> DOCUMENT SEGMENT
· · · · · · ·

Evaluation of Pelvic Lymph Nodes With Dynamic Helical CT and Dynamic MR Imaging in Cervical Carcinoma
Evaluation of Pelvic Lymph Nodes With Dynamic Helical CT and Dynamic MR Imaging in Cervical Carcinoma
Abstract & Commentary
Synopsis: Dynamic enhanced helical CT and MR imaging both have high accuracy but only moderate sensitivity in detecting pelvic lymph node metastases of cervical carcinoma using a size criterion of maximal axial nodal diameter larger than 10 mm. More optimal criteria for maximal axial nodal diameters may be 9 mm for helical CT and 12 mm for MR imaging.
Source: Yang WT, et al. Comparison of dynamic helical CT and dynamic MR imaging in the evaluation of pelvic lymph nodes in cervical carcinoma. Am J Radiology 2000;175:
759-766.
In patients with cervical carcinoma, the presence of metastases in pelvic lymph nodes has important implications for prognosis and the choice of appropriate therapy. Unfortunately, the reported sensitivities and specificities of current radiologic techniques for distinguishing normal and metastatic pelvic lymph nodes have generally been less than optimal. In this study, Yang and associates in Hong Kong performed a prospective evaluation of two newer dynamic enhanced techniques, helical CT (with 7-mm section thickness) and MR imaging (with 4-, 5-, and 6-mm section thickness), for making this distinction in 43 women with biopsy-proven cervical carcinoma. They recorded the minimal and maximal axial diameters, CT attenuation, MR signal intensity, and areas of necrosis in visible pelvic lymph nodes. These findings were correlated with the results of pathologic examination of 949 lymph nodes surgically removed from 76 hemipelves in these women. Sixty-nine (7%) of the lymph nodes, from 17 hemipelves (22%), contained metastatic tumor at pathologic examination. Using a maximal axial diameter of more than 10 mm or the presence of central necrosis as criteria for nodal metastasis, Yang et al found the respective sensitivities of CT and MR imaging on a hemipelvis basis to be 64.7% and 70.6%; specificities, 96.6 % and 89.8%; positive predictive values, 84.6% and 66.7%; negative predictive values, 90.5% and 91.4%; and accuracies, 89.5% and 85.5%. Then, using receiver operating characteristic curve analysis, they determined that optimal size criteria for distinguishing benign from metastatic nodes in their patient group were maximal axial nodal diameters of 9 mm for CT and 12 mm for MR imaging. Central necrosis within a node had a positive predictive value of 100% for metastasis; as would be expected, necrotic nodes tended to be large (with a mean maximal nodal diameter of 2.3 cm at CT and 1.9 cm at MR imaging). Nodal shape, MR signal intensity, and CT enhancement pattern could not reliably be used to distinguish benign and metastatic nodes.

· · · · · · ·

> PROVIDED MATERIAL
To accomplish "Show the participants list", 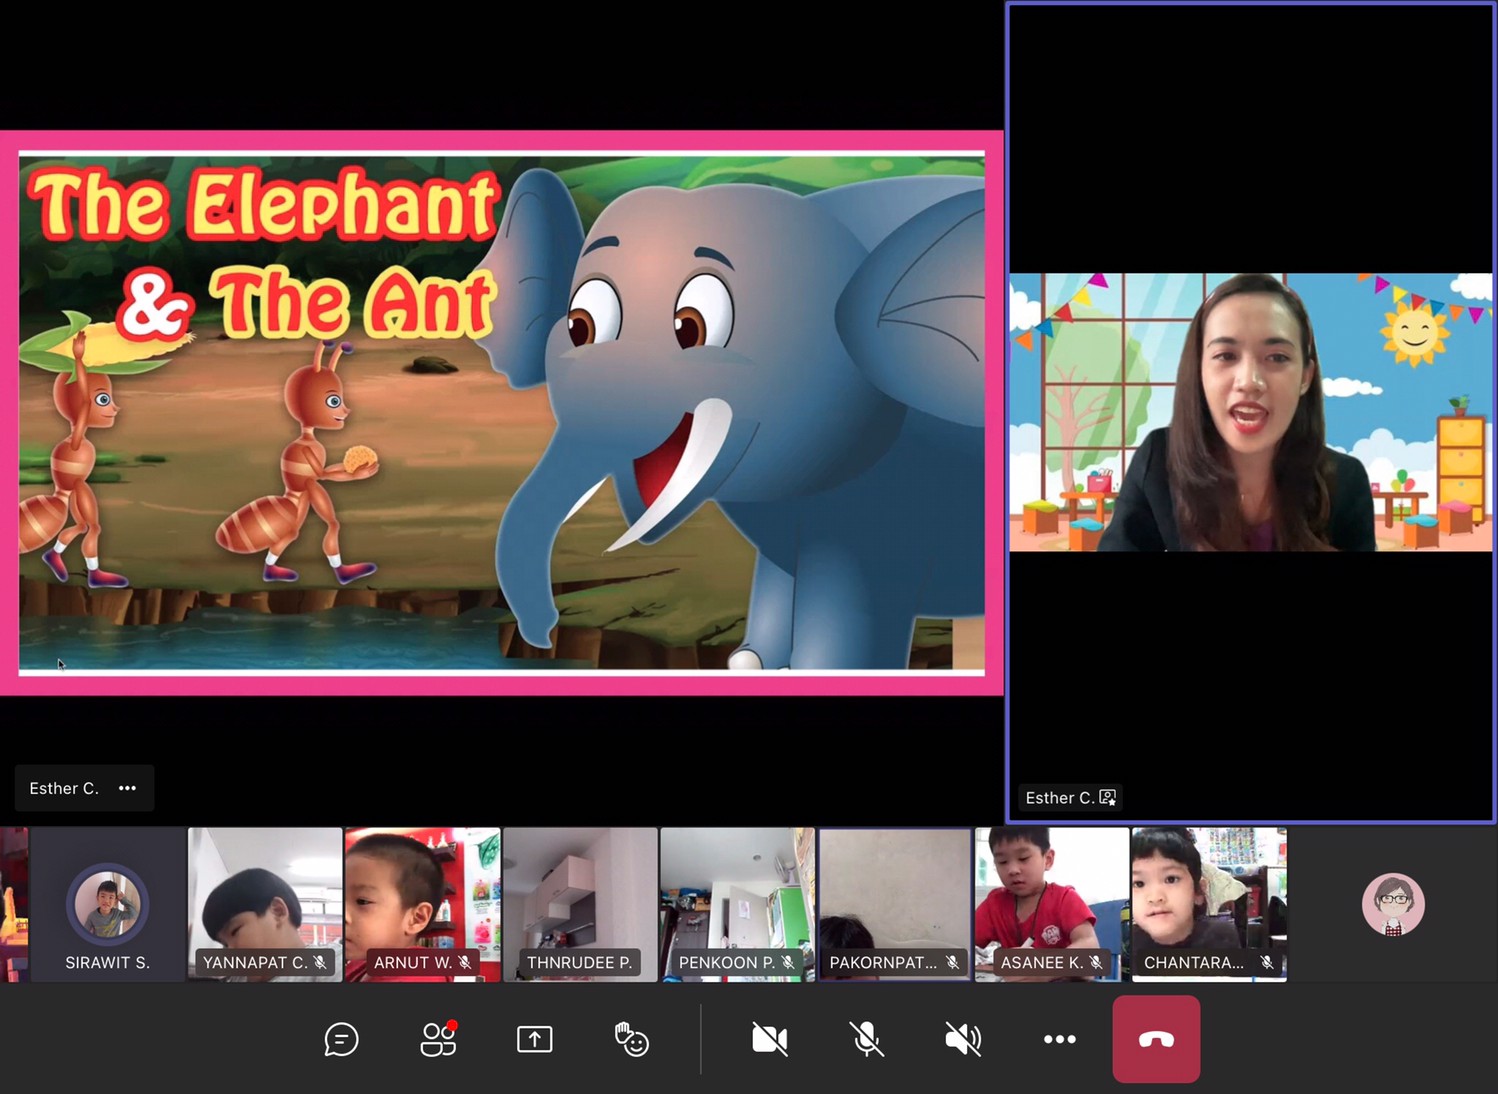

· · · · · · ·

> PROMPT A
Translate this sentence from the pelvic lymph node imaging abstract into Spanish: "Nodal shape, MR signal intensity, and CT enhancement pattern could not reliably be used to distinguish benign and metastatic nodes."
> PROMPT B
According to the pelvic lymph node imaging abstract, how many lymph nodes were surgically removed and examined?

> EXERCISE RESULT A
La forma ganglionar, la intensidad de señal en RM y el patrón de realce en TC no pudieron utilizarse de manera fiable para distinguir los ganglios benignos de los metastásicos.

> EXERCISE RESULT B
949 lymph nodes, from 76 hemipelves.